Acknowledging that its massive aid to Pakistan over the years could have been diverted, the Obama administration on Tuesday said it would make sure that future assistance reached the intended target.
The assurance by White House spokesman Robert Gibbs comes after the U.S. Congress cleared $7.5-billion in aid to Pakistan over the next five years with lawmakers cautioning that Islamabad had a record of diverting and siphoning off aid.
While not commenting directly on reports that between 2002 and 2008 a major portion of the $6 billion given as aid to Pakistan had not reached its intended target, Mr. Gibbs said: “I don’t think it’s any wonder that our efforts in aiding the Pakistan Army were not altogether very successful, and now we know why.”

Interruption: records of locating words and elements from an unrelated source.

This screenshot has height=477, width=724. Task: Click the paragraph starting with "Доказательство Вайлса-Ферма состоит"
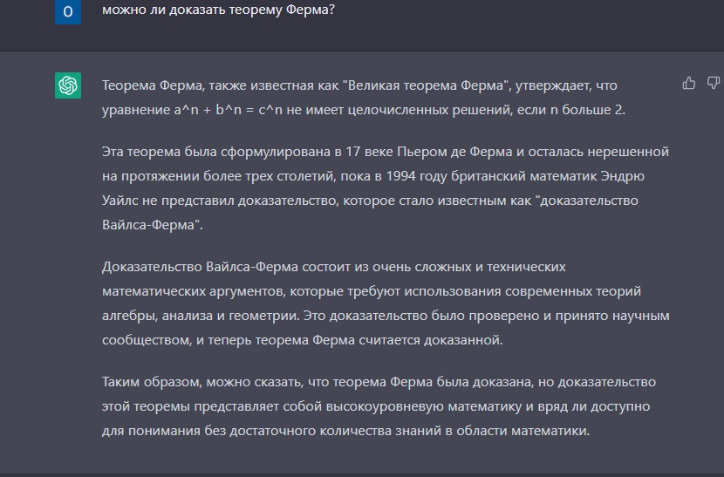(x=384, y=303)
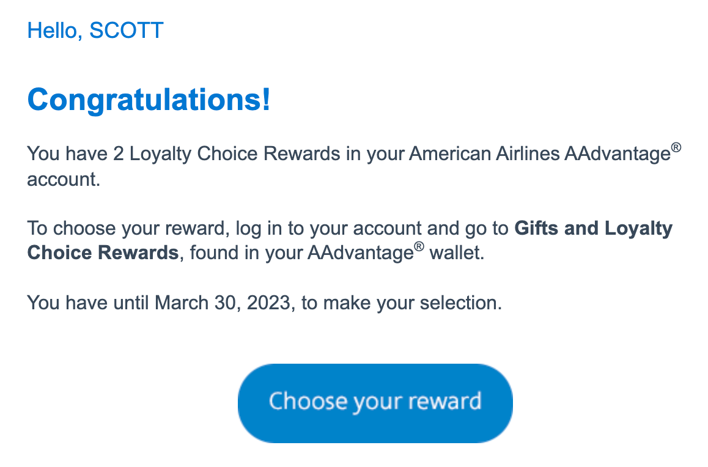Click AAdvantage next to the word wallet

[360, 253]
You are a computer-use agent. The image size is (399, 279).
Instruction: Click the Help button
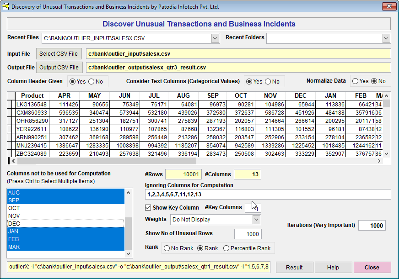[x=333, y=268]
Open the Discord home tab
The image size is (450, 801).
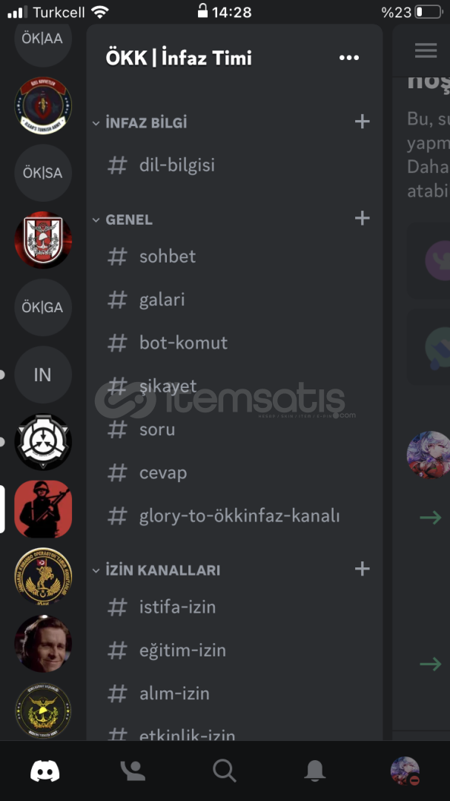point(45,771)
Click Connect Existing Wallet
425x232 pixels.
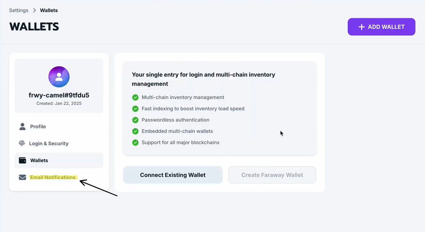[173, 175]
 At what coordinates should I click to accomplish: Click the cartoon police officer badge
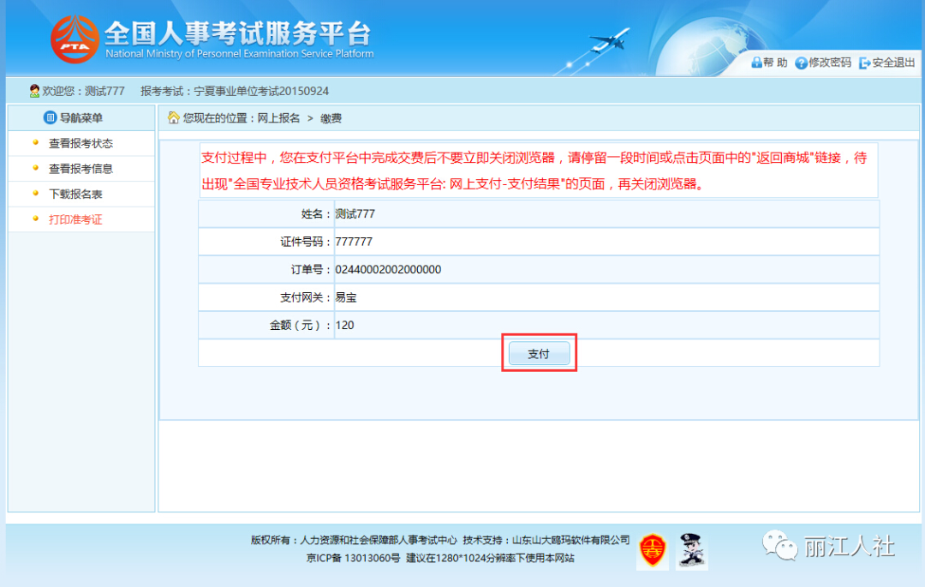[691, 550]
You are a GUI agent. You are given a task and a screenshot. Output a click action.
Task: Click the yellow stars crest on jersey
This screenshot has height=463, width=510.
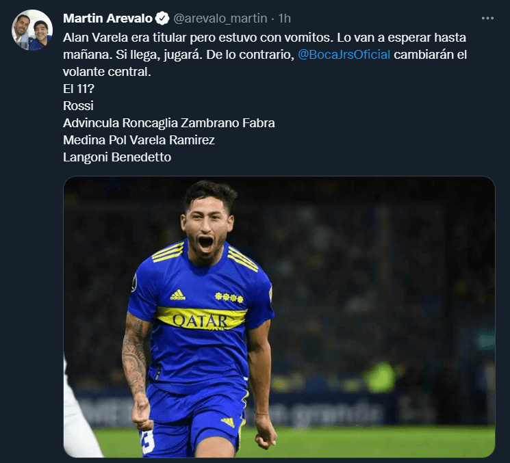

Media reports earlier said the U.S. had long suspected that much of the billions of dollars it had sent Pakistan to battle militants had been diverted to the domestic economy and other causes, such as fighting India.
India has time and again expressed its concern over increasing U.S. aid to Pakistan for the fight against terrorism, saying the money was being diverted by Islamabad to support hostile operations against it. The reports quoting two senior Pakistani Generals said that between 2002 and 2008, while Al-Qaeda regrouped, only $500 million of the $6.6 billion in American aid actually made it to the Pakistani military.
“The army itself got very little,” said General (retired) Mahmud Durrani, who was Pakistan’s Ambassador to the U.S. under President Pervez Musharraf.
“It went to things like subsidies, which is why everything looked hunky-dory. The military was financing the war on terror out of its own budget.”
General (retired) Musharraf had said in a recent interview that he had diverted U.S. funds meant to fight terrorism to build the Army against India.